Reproduce completo y sin ninguna alteración el fragmento del documento sobre La Piel, de Curzio Malaparte.

:: Fragmento del documento

Los dos libros tienen en común, aparte del autor –Curzio Malaparte– que en ellos no aparece ninguna rubia con pistola. Pero en los cincuenta, aparentemente, la manera más eficaz de circumnavegar la censura de la Iglesia Católica era hacer ver que el libro en cuestión era un hatajo de pecados mortales y, por ende, inofensivo. Porque lo inofensivo, para la Iglesia, es el pecado; La Piel, sin embargo, que flagela en duros términos la corrupción moral de una sociedad en posguerra, acabó en el Index Librorum Prohibitorum.
 
En duros términos, he dicho. Me quedo corto. Porque no juzga: simplemente describe. Que es más duro que juzgar. Pero lo hace con una risa contagiosa y con una inmensa ternura, esa mezcla tan mediterránea de medir la temperatura del propio infierno y pedir un cargamento más de leña, por si acaso, sin perder el buen humor. Malaparte es el Virgilio de este infierno donde pululan ingenuos Dantes, los soldados estadounidenses que ocupan Nápoles, ‘the good boys’, chicos encantadores que han venido a salvar el mundo y lo están transformando en mercancía barata, cual rey Midas de Disneylandia, en carne de prostíbulo y lamebotas. La mayor atracción de la ciudad, lo nunca visto, a cinco dólares, no lo adivinan: una chica de trece años que ¡es virgen! ¡Compruébenlo!

::::
:: Datos proporcionados

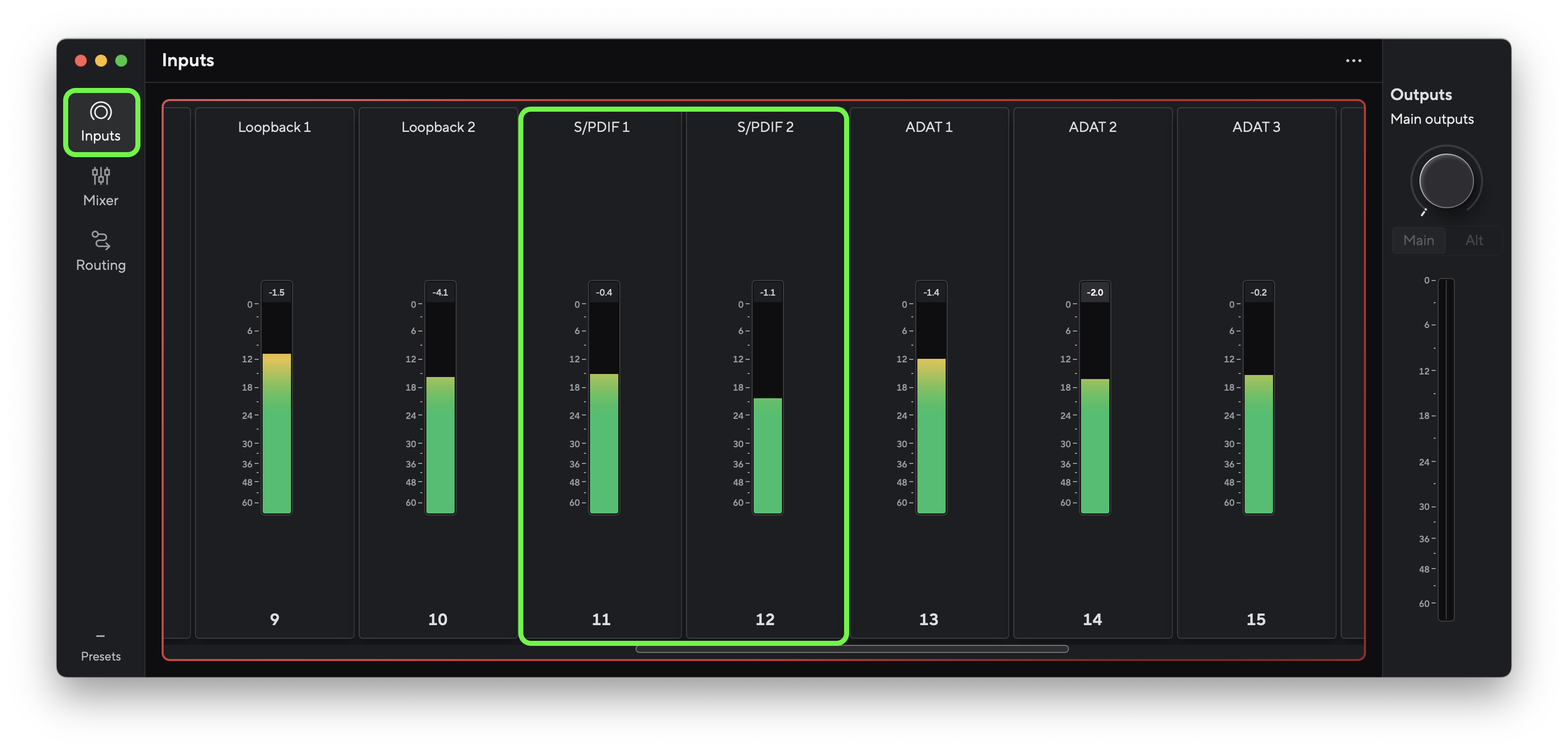Click the Outputs heading label

1420,94
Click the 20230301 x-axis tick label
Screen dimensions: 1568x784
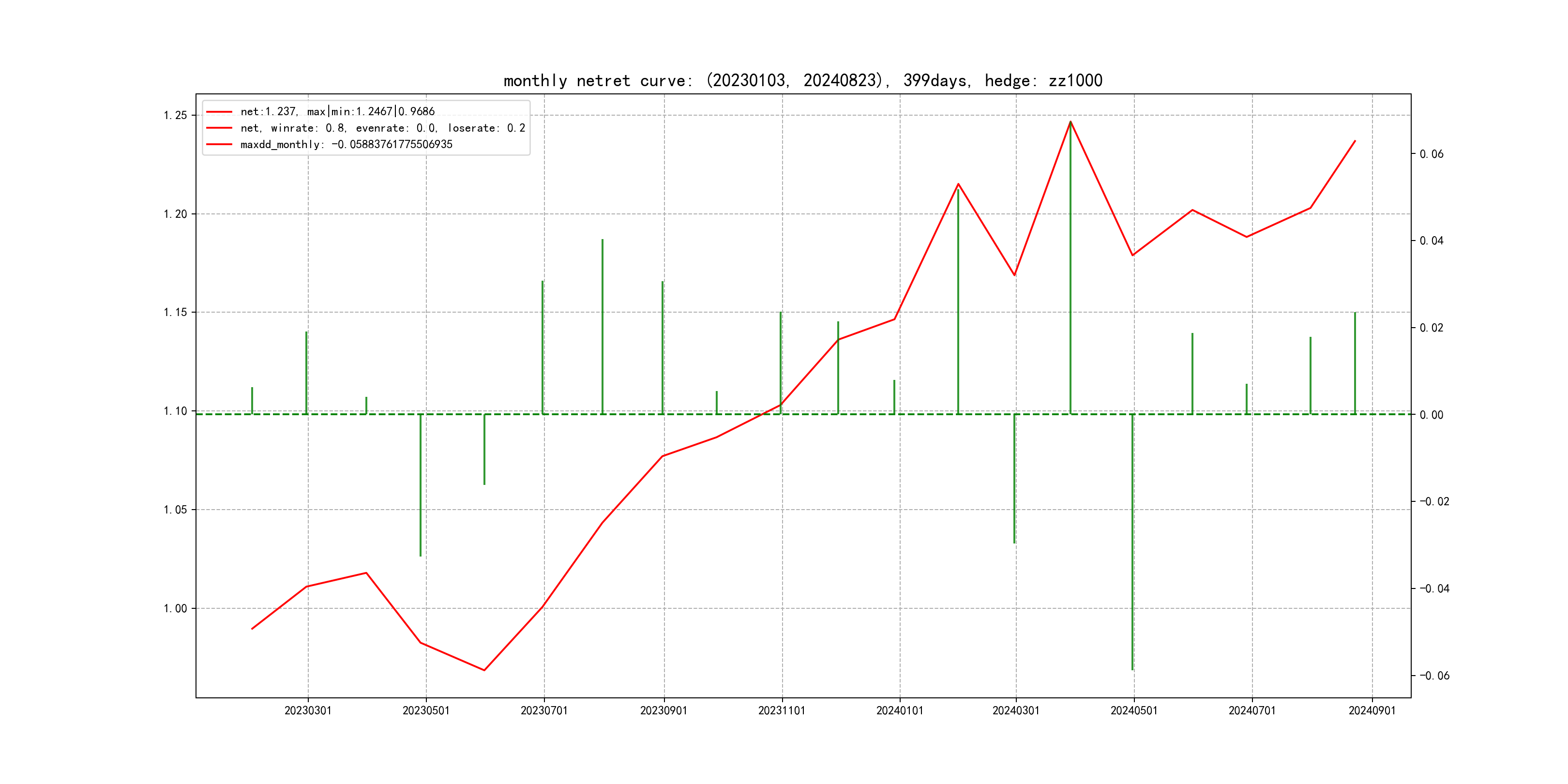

::::

- **Respuesta esperada**
Los dos libros tienen en común, aparte del autor –Curzio Malaparte– que en ellos no aparece ninguna rubia con pistola. Pero en los cincuenta, aparentemente, la manera más eficaz de circumnavegar la censura de la Iglesia Católica era hacer ver que el libro en cuestión era un hatajo de pecados mortales y, por ende, inofensivo. Porque lo inofensivo, para la Iglesia, es el pecado; La Piel, sin embargo, que flagela en duros términos la corrupción moral de una sociedad en posguerra, acabó en el Index Librorum Prohibitorum.
 
En duros términos, he dicho. Me quedo corto. Porque no juzga: simplemente describe. Que es más duro que juzgar. Pero lo hace con una risa contagiosa y con una inmensa ternura, esa mezcla tan mediterránea de medir la temperatura del propio infierno y pedir un cargamento más de leña, por si acaso, sin perder el buen humor. Malaparte es el Virgilio de este infierno donde pululan ingenuos Dantes, los soldados estadounidenses que ocupan Nápoles, ‘the good boys’, chicos encantadores que han venido a salvar el mundo y lo están transformando en mercancía barata, cual rey Midas de Disneylandia, en carne de prostíbulo y lamebotas. La mayor atracción de la ciudad, lo nunca visto, a cinco dólares, no lo adivinan: una chica de trece años que ¡es virgen! ¡Compruébenlo!